412(e)3 Defined Benefit Plans
A New Twist On An Old Friend
A 412(e)3 Plan is a special type of Defined Benefit Plan. This plan works almost exactly the same way as the typical Defined Benefit Plan, except for one important twist. The benefit in retirement is Guaranteed! That’s right. If you construct a 412(e)3 Plan to provide you with a monthly benefit of $10,000 per month in retirement, it is guaranteed to be at least that high.
The 412(e)3 Plan purchases annuities from insurance companies that offer guarantees of 3%, 4%+ a year. With a 3% return guaranteed, the IRS allows you to use the 3% return in your calculation of future value of the plan. With a regular Defined Benefit Plan, the amount of tax-deductible contributions the owner can make assumes a non-guaranteed return of 5%-7%. However, with a 412(e)3 Plan, the amount of tax-deductible contributions the owner can make is calculated using a much lower 3% return. Because the interest rate is lower, in order to achieve the defined benefit, greater contributions are required (permitted), creating a higher tax deduction.
In fact, 412(e)3 Plans allow significantly more in tax deductible contributions annually. For example, in the situation of a 50-year old described on the page Defined Benefit Plans. the amount one could contribute and deduct with a regular Defined Benefit Plan is $106,000. With a 412(e)3 Plan, however, you could make substantially larger annual tax-deductible contributions ($150,000 a year or more).

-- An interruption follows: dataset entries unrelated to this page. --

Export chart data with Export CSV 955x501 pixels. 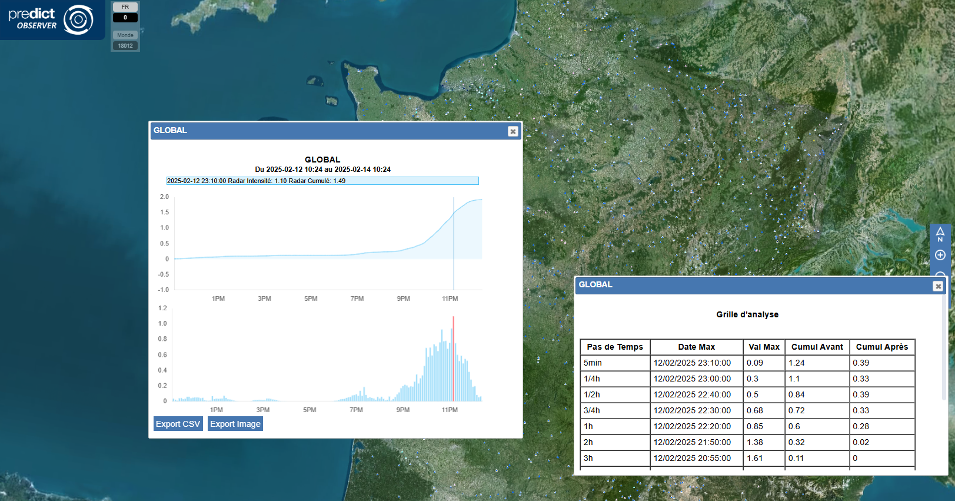point(178,424)
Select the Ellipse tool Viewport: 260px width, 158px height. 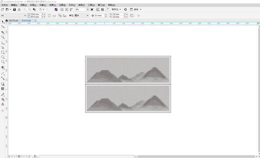pos(3,57)
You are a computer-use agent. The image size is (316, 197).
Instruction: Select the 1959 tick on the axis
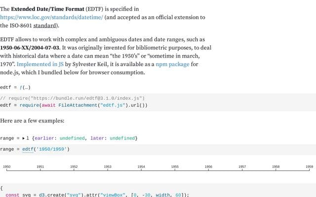coord(310,166)
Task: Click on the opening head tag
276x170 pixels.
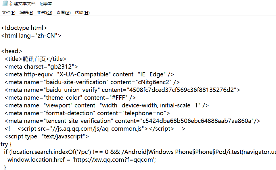Action: click(12, 51)
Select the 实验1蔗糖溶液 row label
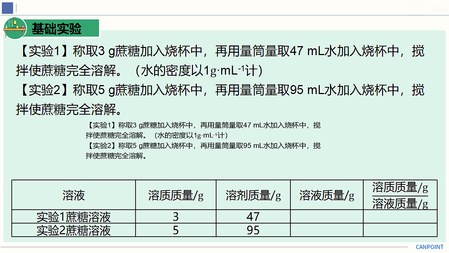This screenshot has height=253, width=449. [x=74, y=217]
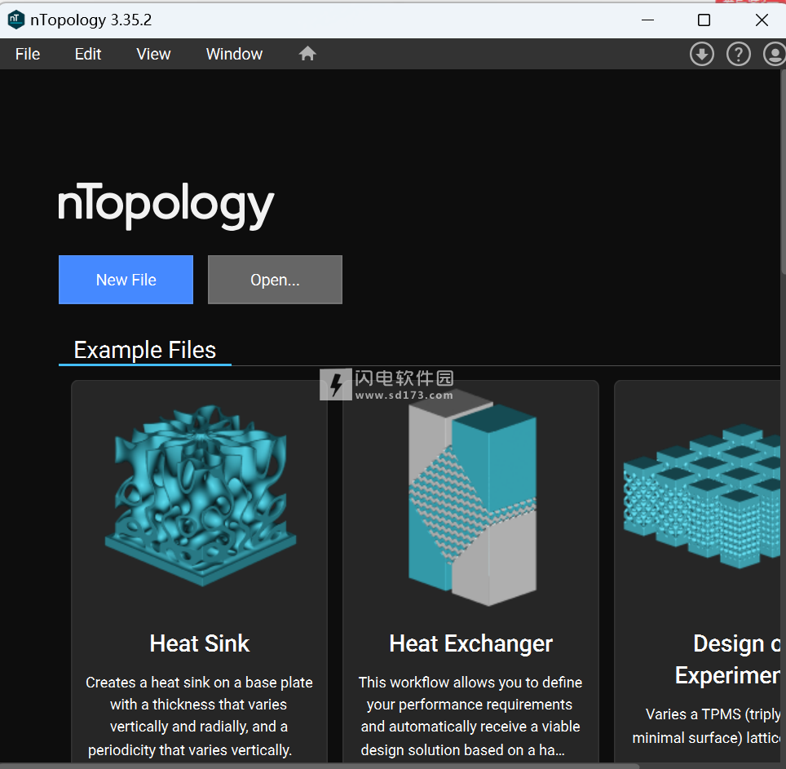786x769 pixels.
Task: Click the help question-mark icon
Action: pos(738,54)
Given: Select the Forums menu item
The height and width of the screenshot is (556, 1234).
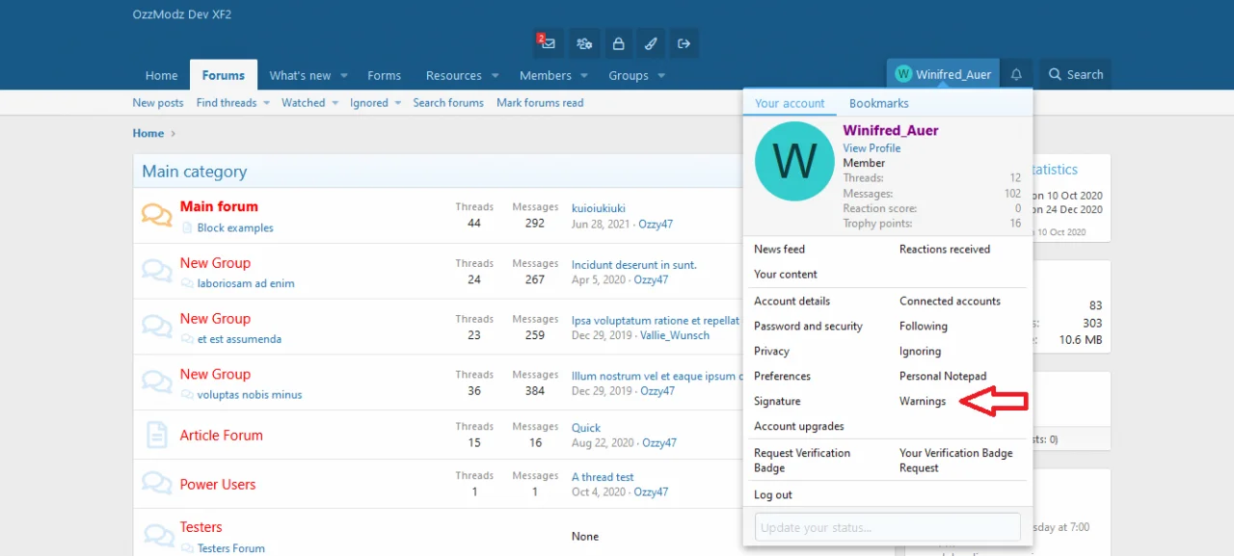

Note that your annuities most likely will make more than the 2-3% guaranteed return. But the amount of your contributions is based upon the guaranteed amount. These plans have pumped new life into Defined Benefit Plans, but you must be careful. The IRS has commented on abuses of 412(e)3 Plans, so you need only skilled advisors to guide you through these and other treacherous waters in retirement planning.